Checkout WAF. It stands for web application firewall and is available as AWS service. Follow these steps as guidance:
Create a WAF ACL.
Add "String and regex matching" condition for your private endpoints.
Add "IP addresses" condition for your IP list/range that are allowed to access private endpoints.
Create a rule in your ACL to Allow access if both conditions above are met.
Assign ALB to your WAF ACL.
UPDATE:
In this case you have to use external facing ALB in a public subnet as mentioned by Dan Farrell in comment below.
I would suggest doing it like this:
one internal ALB
one target group per microservice, as limited by ECS.
one Network load balancer(NLB), with one ip based target group.
The Ip based target group will have the internal ALB ip addresses,as the private ip addresses for ALB are not static, you will need to setup cloudwatch cron rule with this lambda function(forked from aws documentation and modified to work on public endpoints as well):
https://github.com/talal-shobaita/populate-nlb-tg-withalb/
Both ALB and NLB are scalable and protected from DDOS by AWS, AWS WAF is another great tool that can be attached directly to your ALB listener for extended protection.
Alternatively, you can wait for AWS to support multiple target group registration per service, it is already in their roadmap:
https://github.com/aws/containers-roadmap/issues/104
This how we eventually solved.
Two LB one in private and one in public subnet.
Some APIs meant to be public, so directly exposed through public LB.
For some private APIs endpoints need to be exposed, added a proxy in public LB and routed those particular paths from public LB to private LB through this proxy.
These days API Gateway is the best way to do this. You can have your API serve a number of different endpoints while serving only the public ones via API Gateway and proxying back to the API.
I don't see it mentioned yet so I'll note that we use a CloudMap for internal routing and an ALB for "external" (in our case simply intra/inter-VPC) communication.
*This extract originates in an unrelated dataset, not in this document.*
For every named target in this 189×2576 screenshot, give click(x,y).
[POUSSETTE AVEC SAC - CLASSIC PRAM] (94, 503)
I didn't read in depth, but I think this article describes it.
AWS Cloud Map is a managed solution that lets you map logical names to the components/resources for an application. It allows applications to discover the resources using one of the AWS SDKs, RESTful API calls, or DNS queries. AWS Cloud Map serves registered resources, which can be Amazon DynamoDB tables, Amazon Simple Queue Service (SQS) queues, any higher-level application services that are built using EC2 instances or ECS tasks, or using a serverless stack.
...
Amazon ECS is tightly integrated with AWS Cloud Map to enable service discovery for compute workloads running in ECS. When you enable service discovery for ECS services, it automatically keeps track of all task instances in AWS Cloud Map.
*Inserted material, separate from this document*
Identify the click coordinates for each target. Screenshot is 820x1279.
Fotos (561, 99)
You want to look at AWS Security Groups.
A security group acts as a virtual firewall for your instance to control inbound and outbound traffic.
For each security group, you add rules that control the inbound traffic to instances, and a separate set of rules that control the outbound traffic.
Even more specific to your use-case though might be their doc on ELB Security Groups. These are, as you may expect, security groups that are applied at the ELB level rather than the Instance level.
Using security groups, you can specify who has access to which endpoints.